An investigation in a different indication is worth mentioning: Katsanos [66] published a randomized study comparing treatment with uncoated or paclitaxel-coated (In.Pact Admiral) balloon catheters in 20 patients each with stenotic or occluded dialysis shunts. At 6 months the primary patency was significantly higher (p < 0.001) in the patients treated with the paclitaxel-coated balloons and repeat procedures were performed in 4 versus 13 patients (p = 0.002).
Coating-related adverse events or problems due to overlapping paclitaxel-coated balloons in long lesions were not reported in any of the published clinical trials. Several years of use of paclitaxel-coated balloons for the treatment of coronary arteries and a report on the treatment of intracranial in-stent restenosis using iopromide-matrix-coated balloons further support the local and regional safety of the coating [45]. The risk of systemic effects due to paclitaxel was addressed in a clinical study on the pharmacokinetics of paclitaxel released from coated balloons in peripheral arteries [79]. Based on this study and the experience with intravenous administration of paclitaxel [83]
[84], up to 7 balloon catheters 6.0 × 120 mm may be used in adult patients during one intervention without reaching the dose known to cause systemic adverse effects.
Conclusion
The persistent patency of blood vessels following initial successful treatment remains an area of concern. Local drug delivery has emerged as the most effective way of preventing restenosis. Initially a large variety of methods and drugs were explored. Restenosis inhibition in coronary arteries is currently dominated by stents providing sustained release of a single class of drugs (so-called “limus” drugs’: sirolimus, everolimus etc.), whereas only few studies have addressed restenosis inhibition in peripheral vessels.
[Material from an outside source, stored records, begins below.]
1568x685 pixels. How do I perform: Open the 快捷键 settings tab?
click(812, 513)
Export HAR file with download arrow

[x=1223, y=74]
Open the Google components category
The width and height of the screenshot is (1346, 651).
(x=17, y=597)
In spite of the short contact with the vessel wall, paclitaxel-coated balloons effectively inhibit neointimal proliferation in animal models and have been shown to consistently reduce late lumen loss, restenosis rates and the need for revascularization in coronary and peripheral arteries in several independent randomized clinical trials. Paclitaxel-coated balloons inhibit restenosis without the need for stent implantation. For coronary application, drug-coated balloons are being targeted in bifurcations, in-stent restenosis, long diffuse diseased lesions, and small-diameter vessels. Peripheral use is focused on the femoropoliteal area, below the knee, and dialysis shunts.